--- WHAT IS EXPECTED ---
Can you rewrite the paragraph beginning "But Elie Habalian" in the text below about reactions to the OPEC+ cut so it is shorter but keeps its main facts?

--- PROVIDED TEXT ---
^^^^
The move has nonetheless been met with outrage in Washington, especially among Democrats, including Senator Chris Murphy of Connecticut, who called for a reevaluation of the U.S. foreign policy toward Saudi Arabia in an interview Tuesday with CNBC ahead of the anticipated OPEC+ cut.

He reacted to Wednesday's decision on social media by doubling down on his position.

"I thought the whole point of selling arms to the Gulf States despite their human rights abuses, nonsensical Yemen War, working against US interests in Libya, Sudan etc, was that when an international crisis came, the Gulf could choose America over Russia/China," Murphy tweeted.

Representative Ro Khanna of California also had choice words regarding the longstanding partnership between Washington and Riyadh in an interview with The Washington Post on Wednesday.

"President Biden should make it clear that we will stop supplying the Saudis with weapons and air parts if they fleece the American people and strengthen Putin by making drastic production cuts," Khanna said.

"They need us far more than we need them," he added.

But Elie Habalian, who previously served as Venezuela's governor for OPEC, told Newsweek that, while Moscow clearly benefited from the arrangement, "Saudi Arabia and the United Arab Emirates cannot be blamed" for this outcome given that Russia had yet to be totally ostracized by the international community and continued to be an influential energy player.

And, at the same time, he pointed several factors behind the deficiencies in Washington's ability to influence the calculus of the Arabian Peninsula monarchies despite their long shared history.
^^^^
--- GIVEN INFORMATION ---
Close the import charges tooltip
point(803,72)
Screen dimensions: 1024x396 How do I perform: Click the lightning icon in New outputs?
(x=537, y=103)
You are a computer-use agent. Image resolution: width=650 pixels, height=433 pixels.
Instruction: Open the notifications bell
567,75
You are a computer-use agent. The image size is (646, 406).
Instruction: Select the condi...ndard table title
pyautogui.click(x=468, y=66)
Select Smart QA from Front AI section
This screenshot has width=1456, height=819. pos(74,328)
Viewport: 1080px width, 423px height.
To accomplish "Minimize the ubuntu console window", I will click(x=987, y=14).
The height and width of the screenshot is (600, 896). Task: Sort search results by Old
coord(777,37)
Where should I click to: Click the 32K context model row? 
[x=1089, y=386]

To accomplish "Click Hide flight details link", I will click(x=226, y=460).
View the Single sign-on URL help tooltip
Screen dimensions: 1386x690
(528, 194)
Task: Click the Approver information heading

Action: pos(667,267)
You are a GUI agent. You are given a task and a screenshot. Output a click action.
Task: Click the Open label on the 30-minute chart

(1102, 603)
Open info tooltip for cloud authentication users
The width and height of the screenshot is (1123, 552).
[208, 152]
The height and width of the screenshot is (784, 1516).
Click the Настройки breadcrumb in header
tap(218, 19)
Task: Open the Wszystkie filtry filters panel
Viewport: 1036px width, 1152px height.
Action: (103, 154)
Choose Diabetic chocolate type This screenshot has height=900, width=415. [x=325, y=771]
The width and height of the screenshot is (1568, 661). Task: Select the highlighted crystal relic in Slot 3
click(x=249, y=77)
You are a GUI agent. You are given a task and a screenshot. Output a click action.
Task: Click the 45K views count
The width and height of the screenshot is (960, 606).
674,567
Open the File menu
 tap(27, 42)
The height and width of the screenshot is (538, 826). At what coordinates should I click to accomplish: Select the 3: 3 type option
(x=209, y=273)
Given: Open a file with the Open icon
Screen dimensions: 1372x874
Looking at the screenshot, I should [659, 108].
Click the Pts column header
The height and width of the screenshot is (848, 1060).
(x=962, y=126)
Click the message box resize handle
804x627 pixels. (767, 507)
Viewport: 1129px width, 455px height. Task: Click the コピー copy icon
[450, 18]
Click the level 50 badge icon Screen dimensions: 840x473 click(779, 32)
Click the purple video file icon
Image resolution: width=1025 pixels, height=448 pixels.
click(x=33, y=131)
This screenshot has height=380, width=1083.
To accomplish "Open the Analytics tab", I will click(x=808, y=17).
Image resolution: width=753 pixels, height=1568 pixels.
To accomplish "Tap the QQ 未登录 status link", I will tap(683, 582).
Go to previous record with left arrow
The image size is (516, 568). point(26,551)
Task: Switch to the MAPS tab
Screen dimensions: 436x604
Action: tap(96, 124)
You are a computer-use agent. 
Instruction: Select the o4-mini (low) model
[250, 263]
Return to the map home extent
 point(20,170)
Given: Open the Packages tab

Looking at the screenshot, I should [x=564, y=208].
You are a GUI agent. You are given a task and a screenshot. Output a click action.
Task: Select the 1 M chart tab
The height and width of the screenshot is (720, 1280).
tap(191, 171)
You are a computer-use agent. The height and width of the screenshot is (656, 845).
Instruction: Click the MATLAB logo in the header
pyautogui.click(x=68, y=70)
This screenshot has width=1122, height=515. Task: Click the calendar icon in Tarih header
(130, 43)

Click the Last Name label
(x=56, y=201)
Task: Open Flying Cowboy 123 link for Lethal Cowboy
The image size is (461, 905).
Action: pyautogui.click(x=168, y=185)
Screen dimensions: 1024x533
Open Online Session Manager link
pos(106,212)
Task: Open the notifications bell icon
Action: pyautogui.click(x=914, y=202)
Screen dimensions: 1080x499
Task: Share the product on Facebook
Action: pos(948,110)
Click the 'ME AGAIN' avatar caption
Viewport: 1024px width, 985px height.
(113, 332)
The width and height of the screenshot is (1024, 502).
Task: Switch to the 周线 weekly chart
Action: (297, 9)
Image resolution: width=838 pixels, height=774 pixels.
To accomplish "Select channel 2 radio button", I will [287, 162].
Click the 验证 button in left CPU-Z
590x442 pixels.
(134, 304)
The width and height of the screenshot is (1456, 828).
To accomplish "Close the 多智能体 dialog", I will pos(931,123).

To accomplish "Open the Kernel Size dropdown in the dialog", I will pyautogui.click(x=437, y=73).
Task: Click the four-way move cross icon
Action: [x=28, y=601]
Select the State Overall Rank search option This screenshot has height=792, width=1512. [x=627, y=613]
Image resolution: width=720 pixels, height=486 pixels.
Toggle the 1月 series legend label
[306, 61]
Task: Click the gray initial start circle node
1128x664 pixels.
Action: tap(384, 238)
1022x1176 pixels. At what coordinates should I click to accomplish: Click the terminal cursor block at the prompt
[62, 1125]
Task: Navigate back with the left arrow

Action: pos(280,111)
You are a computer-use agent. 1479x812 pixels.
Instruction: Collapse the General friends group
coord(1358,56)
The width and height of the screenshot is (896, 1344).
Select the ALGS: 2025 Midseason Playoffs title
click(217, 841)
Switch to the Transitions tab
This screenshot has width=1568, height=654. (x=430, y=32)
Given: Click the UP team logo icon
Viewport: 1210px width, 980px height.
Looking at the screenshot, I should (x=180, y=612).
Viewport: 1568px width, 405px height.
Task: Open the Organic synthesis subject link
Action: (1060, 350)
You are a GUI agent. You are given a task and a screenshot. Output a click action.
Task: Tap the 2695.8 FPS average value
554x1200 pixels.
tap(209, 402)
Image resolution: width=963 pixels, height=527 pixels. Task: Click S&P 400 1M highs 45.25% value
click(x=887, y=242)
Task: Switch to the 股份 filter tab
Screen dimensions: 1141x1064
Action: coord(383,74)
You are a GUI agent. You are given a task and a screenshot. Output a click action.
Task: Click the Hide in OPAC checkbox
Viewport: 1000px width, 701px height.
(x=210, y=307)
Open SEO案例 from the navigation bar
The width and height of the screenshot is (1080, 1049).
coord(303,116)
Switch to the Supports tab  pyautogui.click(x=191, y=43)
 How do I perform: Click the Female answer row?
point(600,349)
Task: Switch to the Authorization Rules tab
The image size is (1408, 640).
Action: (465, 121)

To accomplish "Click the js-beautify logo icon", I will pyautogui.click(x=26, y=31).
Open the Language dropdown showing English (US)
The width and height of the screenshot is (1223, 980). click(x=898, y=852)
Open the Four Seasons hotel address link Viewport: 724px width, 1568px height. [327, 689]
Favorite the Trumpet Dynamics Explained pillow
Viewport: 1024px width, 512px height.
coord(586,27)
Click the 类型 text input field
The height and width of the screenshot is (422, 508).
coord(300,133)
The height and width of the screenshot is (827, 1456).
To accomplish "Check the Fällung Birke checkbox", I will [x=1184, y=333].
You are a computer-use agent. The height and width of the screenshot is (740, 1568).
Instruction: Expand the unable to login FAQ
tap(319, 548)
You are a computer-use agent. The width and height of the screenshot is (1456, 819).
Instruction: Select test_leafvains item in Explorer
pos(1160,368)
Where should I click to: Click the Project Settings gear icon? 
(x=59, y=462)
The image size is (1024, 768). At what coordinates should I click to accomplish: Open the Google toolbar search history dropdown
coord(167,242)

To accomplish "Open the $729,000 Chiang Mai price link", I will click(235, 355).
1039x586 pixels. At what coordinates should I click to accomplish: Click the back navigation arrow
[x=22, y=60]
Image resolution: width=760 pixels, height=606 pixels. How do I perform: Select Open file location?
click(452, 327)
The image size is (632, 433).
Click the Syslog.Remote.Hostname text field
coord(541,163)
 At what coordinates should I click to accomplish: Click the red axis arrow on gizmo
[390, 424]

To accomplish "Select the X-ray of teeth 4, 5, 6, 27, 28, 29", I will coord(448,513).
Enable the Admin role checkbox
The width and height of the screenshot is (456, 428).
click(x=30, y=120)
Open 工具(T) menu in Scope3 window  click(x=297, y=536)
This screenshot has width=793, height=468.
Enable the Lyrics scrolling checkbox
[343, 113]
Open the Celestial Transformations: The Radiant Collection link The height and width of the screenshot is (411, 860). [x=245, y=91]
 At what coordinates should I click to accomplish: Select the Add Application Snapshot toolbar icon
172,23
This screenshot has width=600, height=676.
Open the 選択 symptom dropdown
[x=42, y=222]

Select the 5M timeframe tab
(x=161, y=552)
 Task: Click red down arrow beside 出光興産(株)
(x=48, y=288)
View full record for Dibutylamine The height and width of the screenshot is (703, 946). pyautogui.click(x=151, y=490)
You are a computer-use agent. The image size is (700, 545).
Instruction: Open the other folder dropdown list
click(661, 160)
^^^^
--- SOLUTION FOR THIS PROBLEM ---
Elie Habalian, formerly Venezuela's governor for OPEC, told Newsweek that Moscow clearly benefited from the arrangement. He said Saudi Arabia and the United Arab Emirates "cannot be blamed" because Russia had not yet been fully ostracized by the international community and remained an influential energy player.